#### [ACTIVITY]
Once you find the line below that contains "Task: Click the", write it out along with every later line exactly as given, stopping only when the records end. Omit the pictures.

#### [DATASET EXCERPTS]

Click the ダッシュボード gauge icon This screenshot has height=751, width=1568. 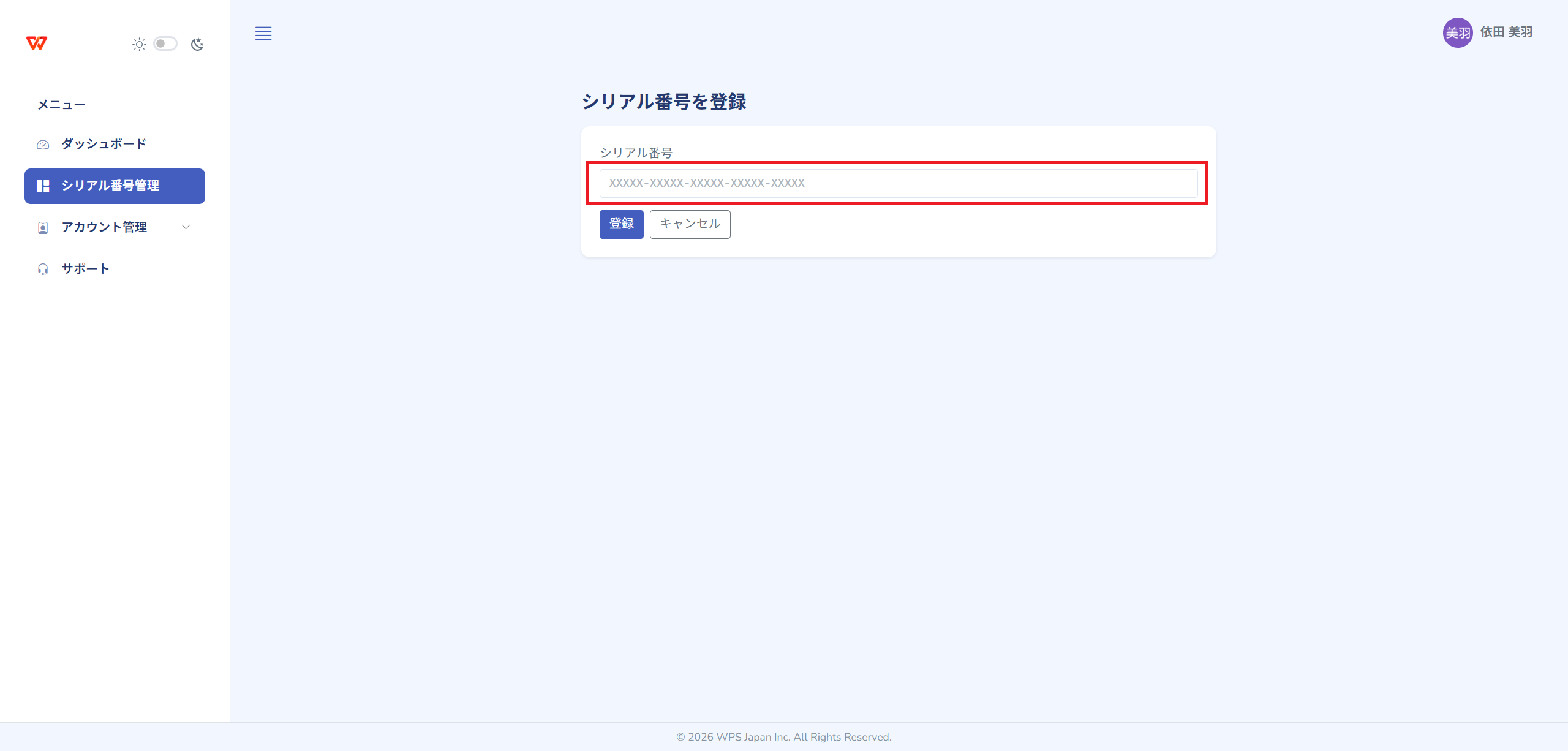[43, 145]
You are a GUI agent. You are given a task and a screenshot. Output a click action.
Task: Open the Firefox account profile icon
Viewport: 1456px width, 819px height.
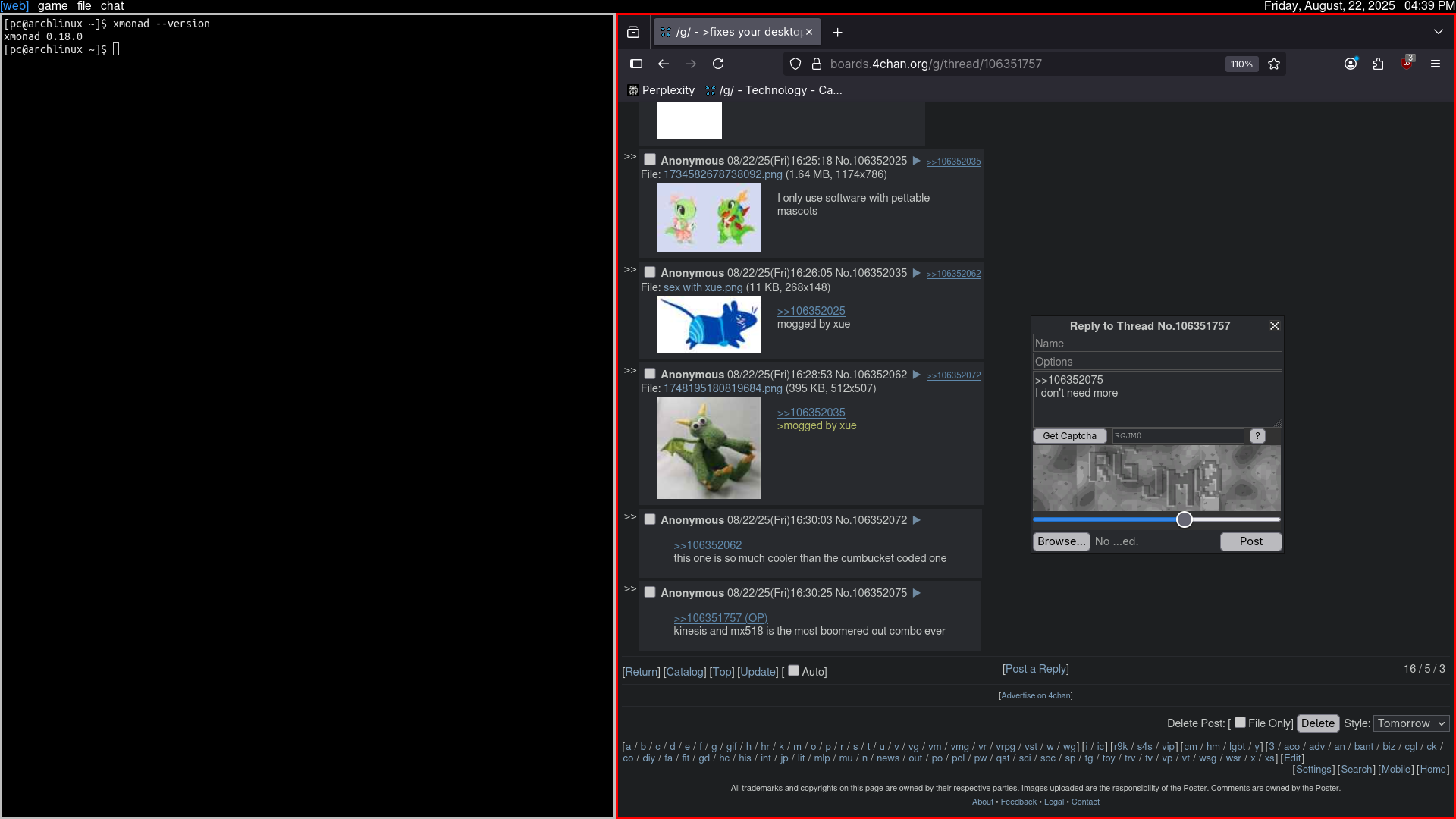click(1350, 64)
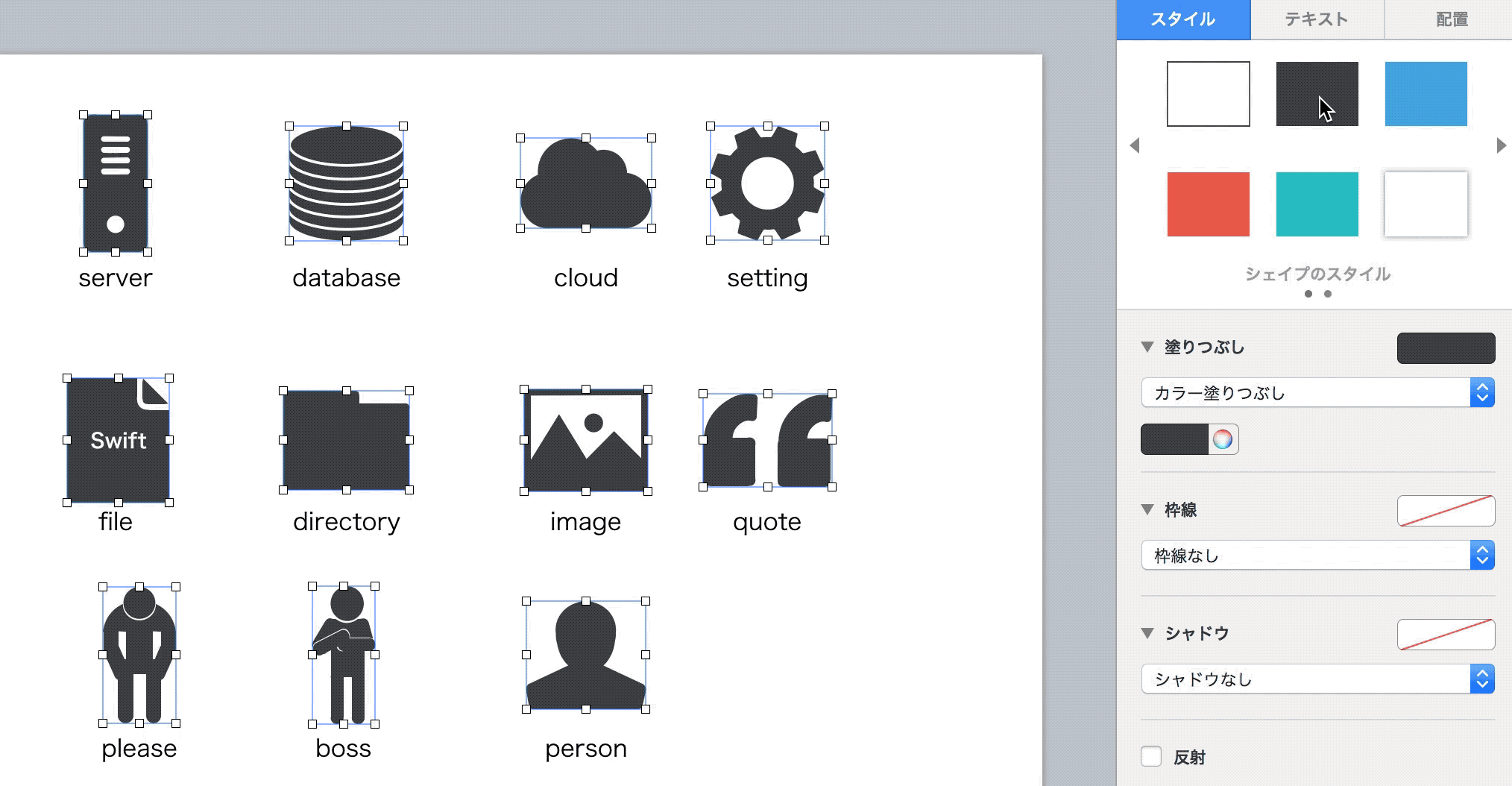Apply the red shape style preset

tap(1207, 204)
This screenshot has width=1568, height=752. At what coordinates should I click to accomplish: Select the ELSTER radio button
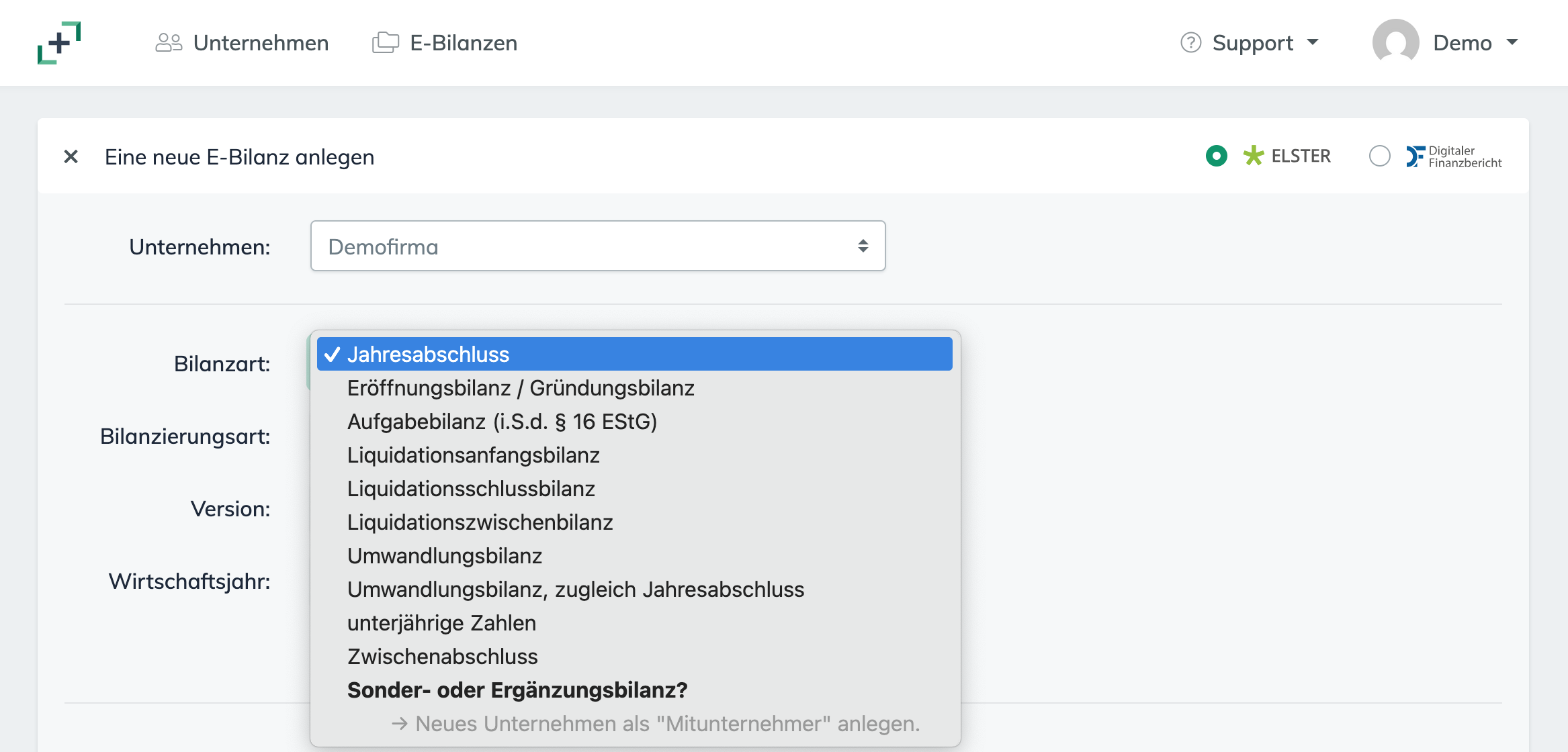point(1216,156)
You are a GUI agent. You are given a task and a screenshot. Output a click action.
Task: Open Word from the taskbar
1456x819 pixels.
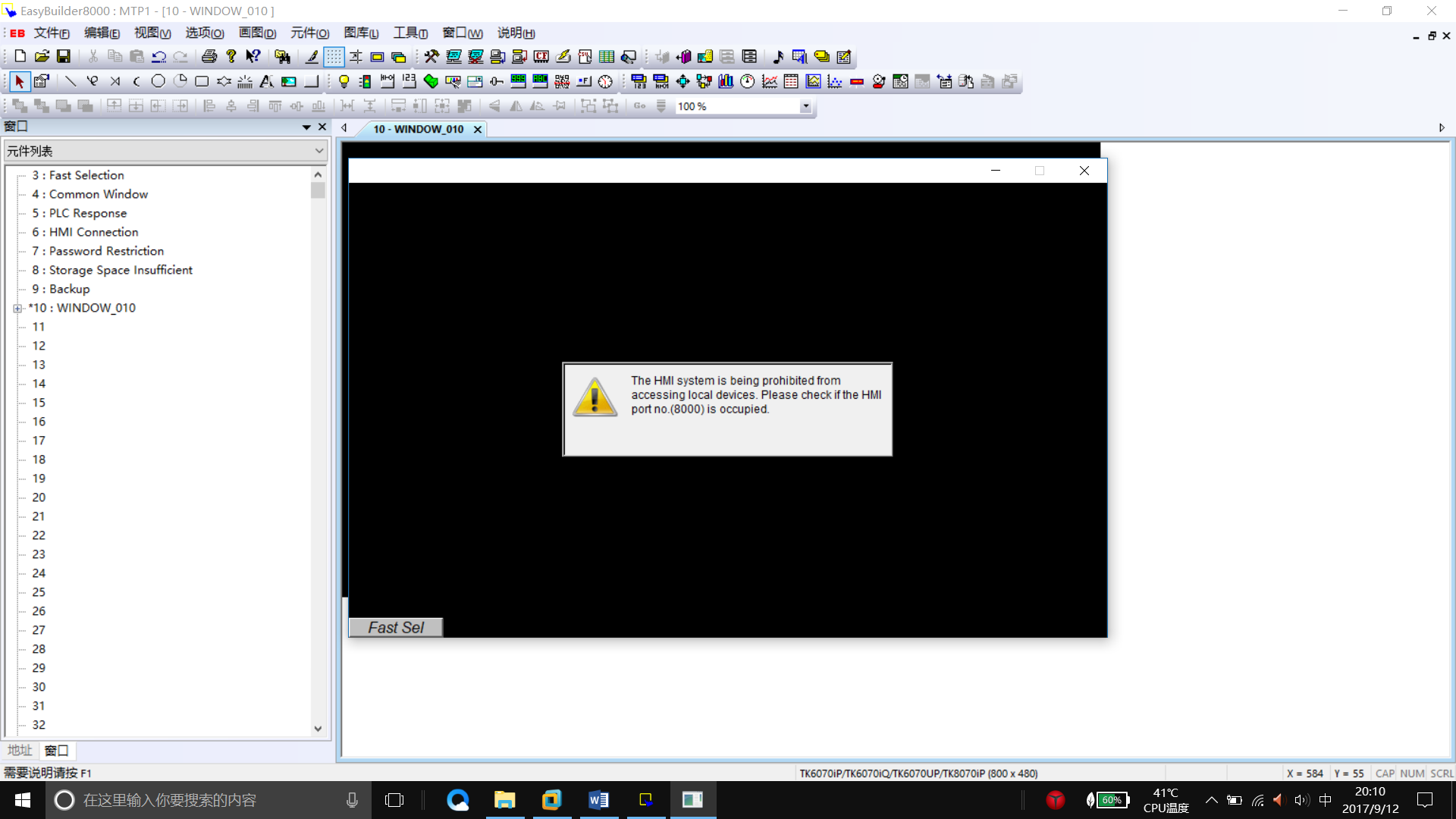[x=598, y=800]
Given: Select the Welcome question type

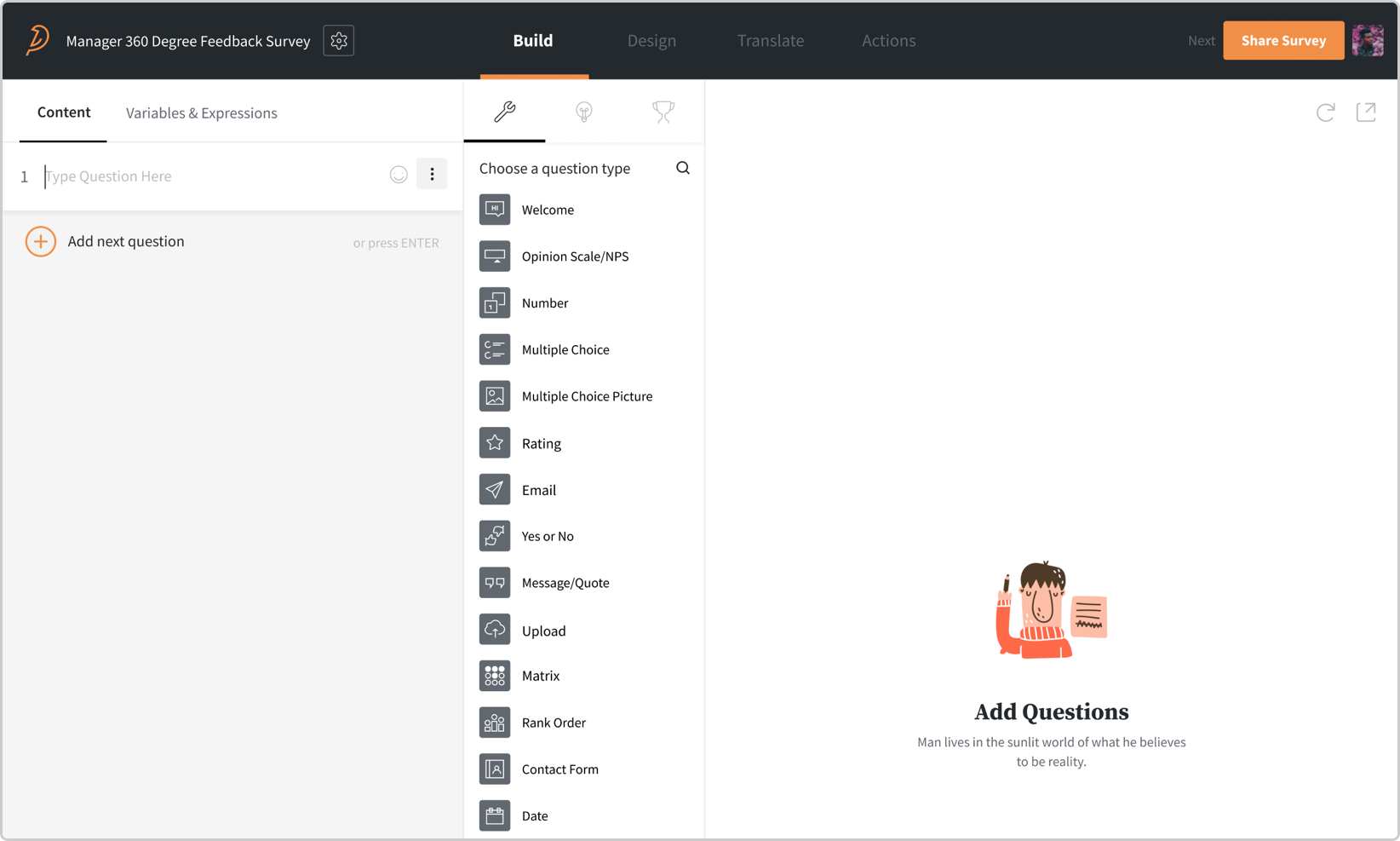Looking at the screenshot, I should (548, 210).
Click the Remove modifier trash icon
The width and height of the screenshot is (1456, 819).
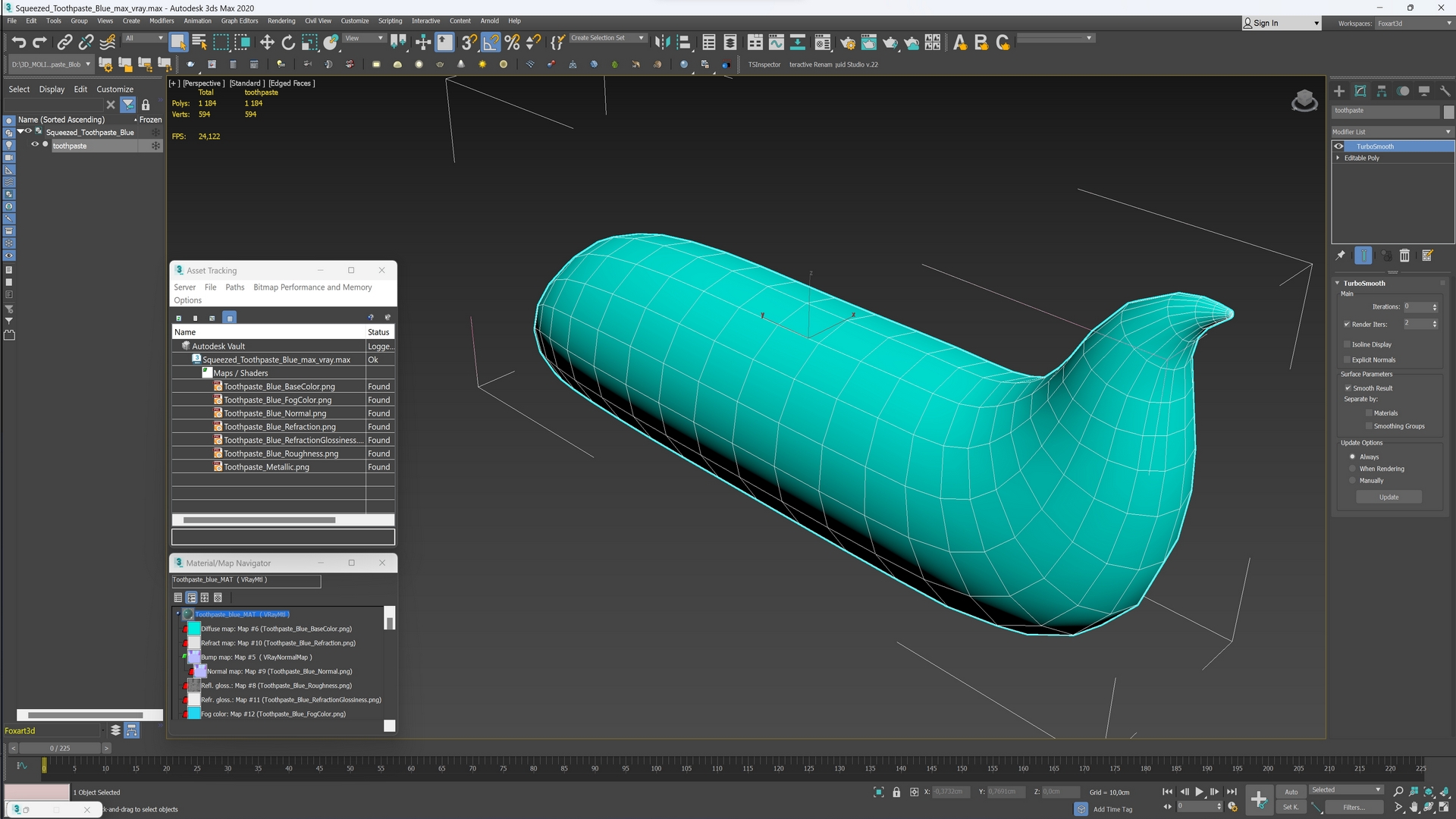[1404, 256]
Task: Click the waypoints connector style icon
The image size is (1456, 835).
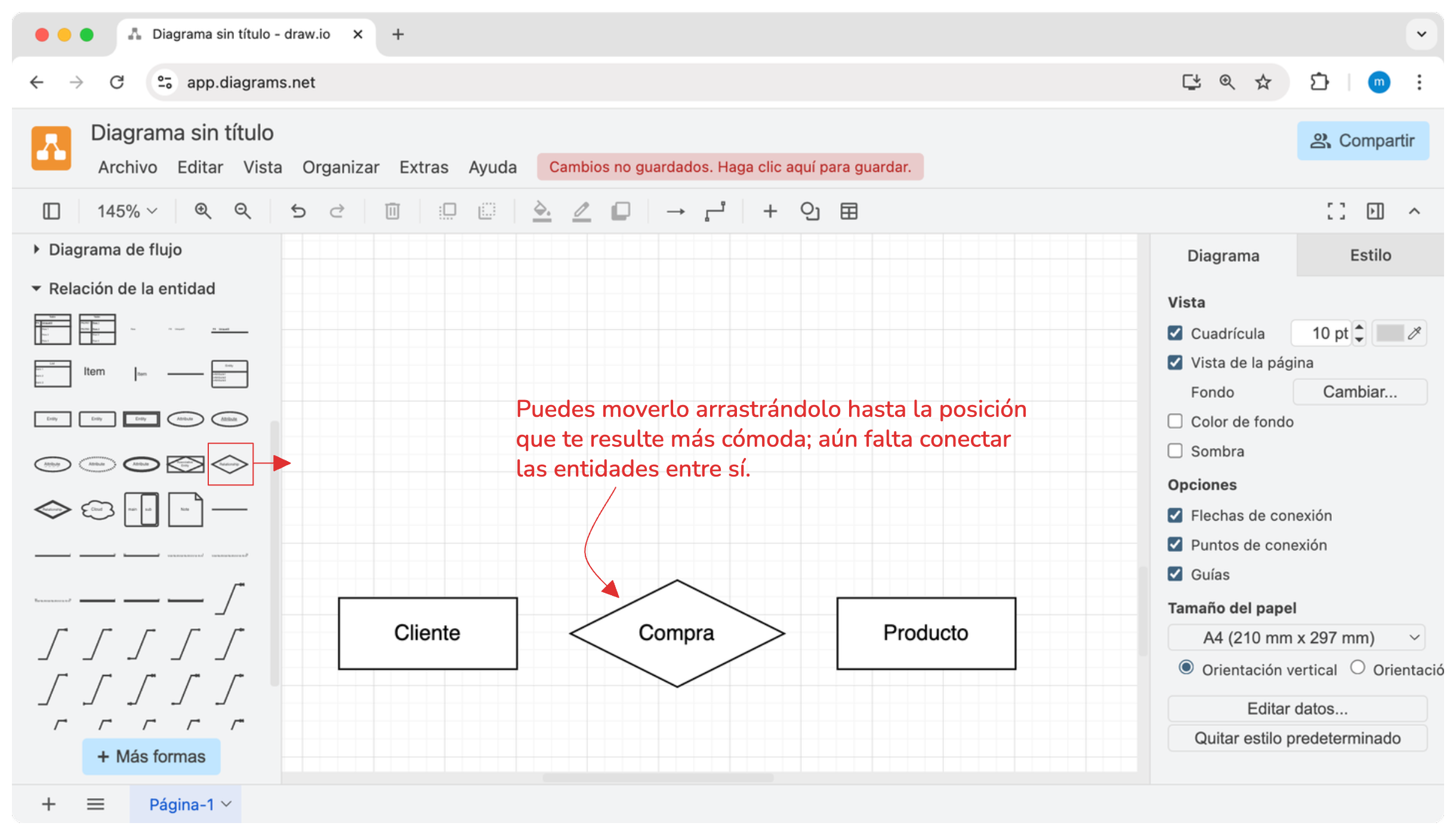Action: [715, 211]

#### [ANSWER SECTION]
Task: Click the waypoints connector style icon
The image size is (1456, 835).
Action: [715, 211]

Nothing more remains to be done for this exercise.